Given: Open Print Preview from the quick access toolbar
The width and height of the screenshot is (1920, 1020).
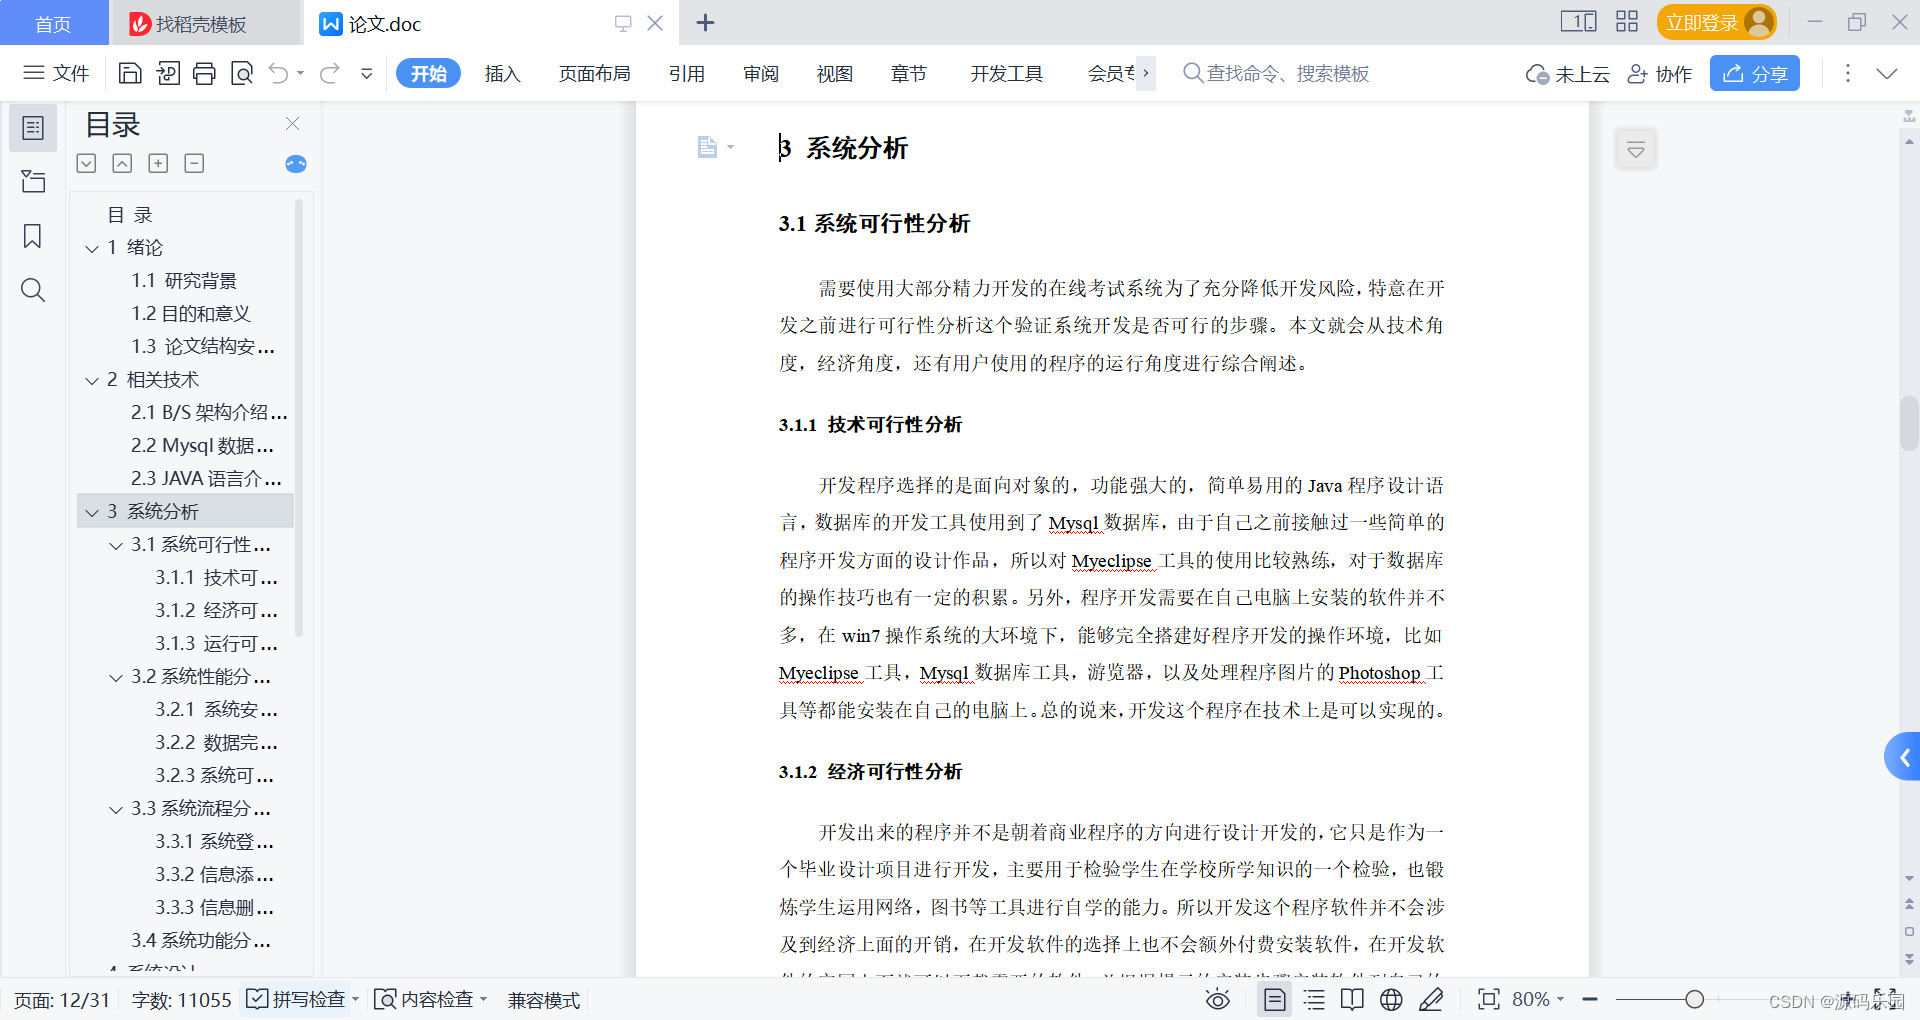Looking at the screenshot, I should point(241,73).
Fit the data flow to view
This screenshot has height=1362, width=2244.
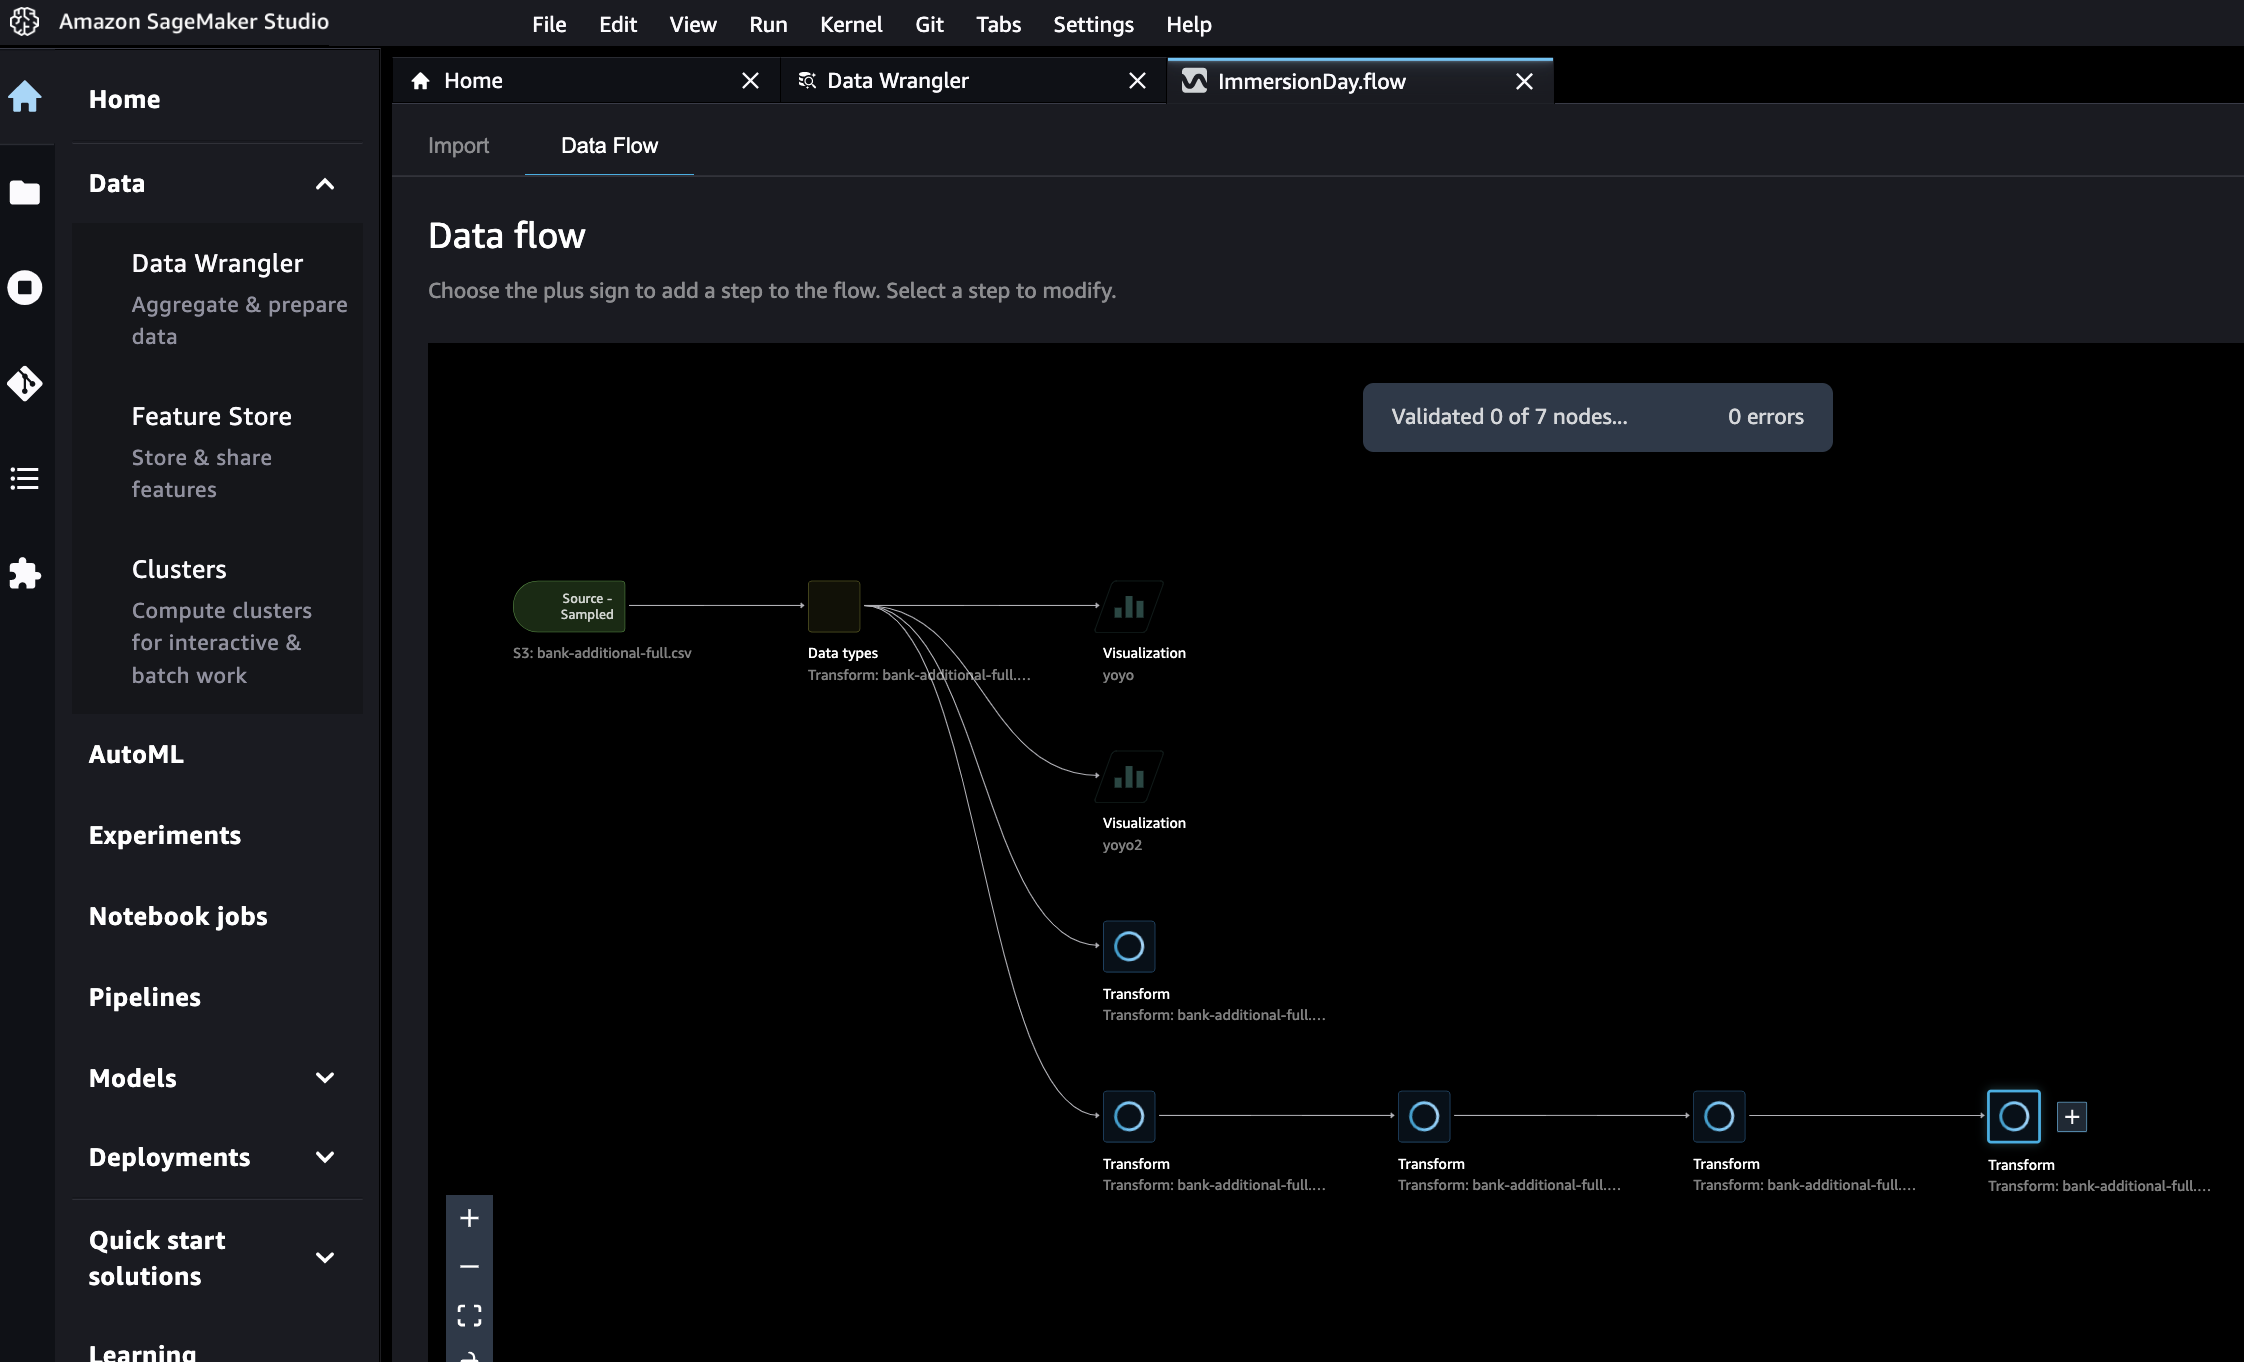tap(469, 1314)
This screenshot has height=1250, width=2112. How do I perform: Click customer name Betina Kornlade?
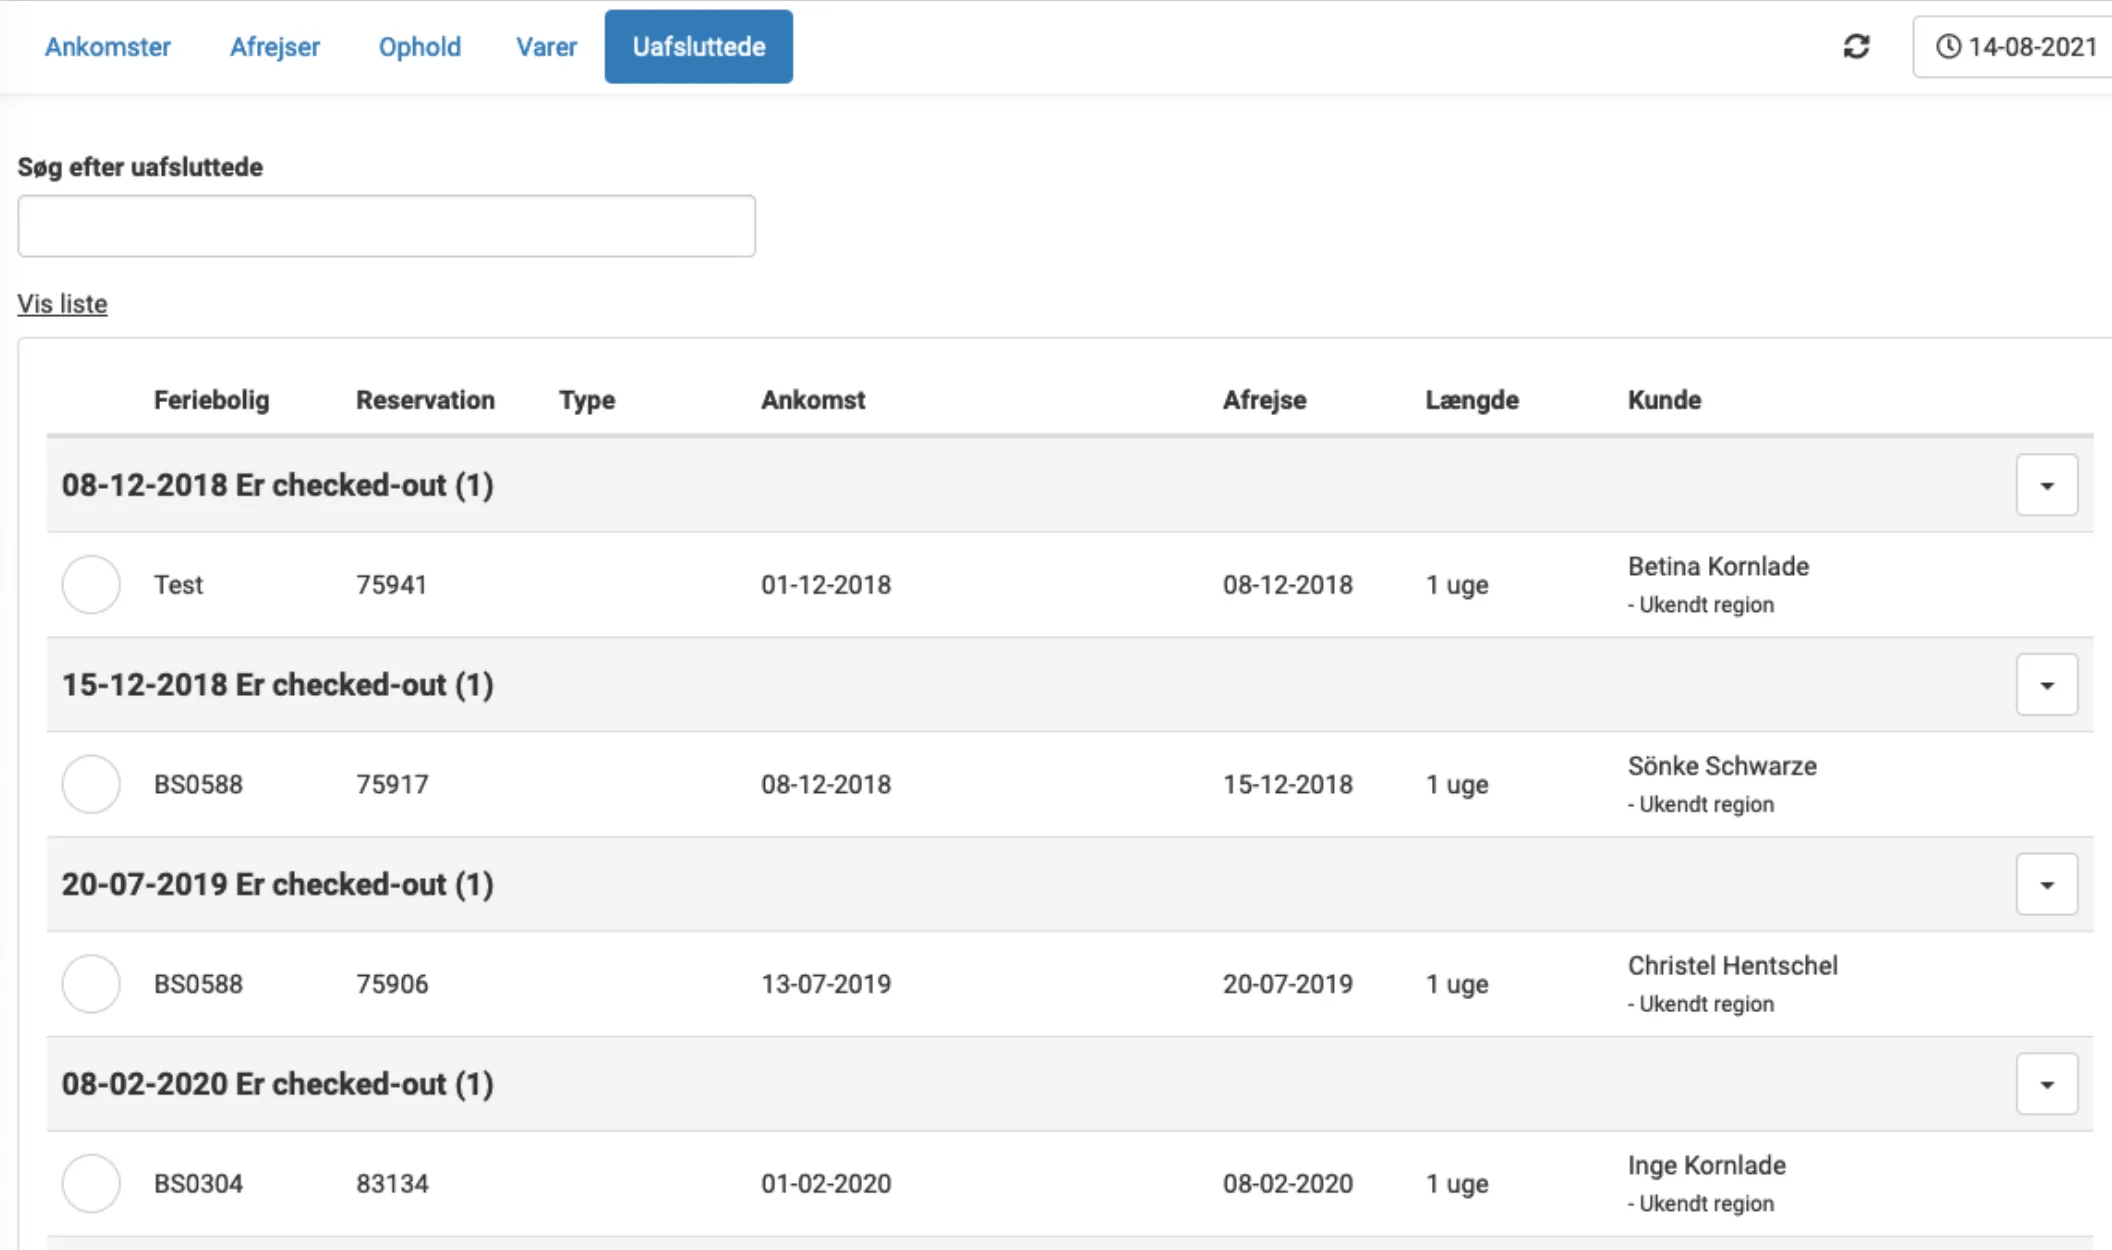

_ _ _ _

◆ Required work
The material above should be repeated word for word, with every picture omitted.

◆ Task answer
Given: Open Print Preview from the quick access toolbar
The width and height of the screenshot is (1920, 1020).
Looking at the screenshot, I should point(241,73).
Fit the data flow to view
This screenshot has height=1362, width=2244.
tap(469, 1314)
This screenshot has height=1250, width=2112. How do I perform: Click customer name Betina Kornlade?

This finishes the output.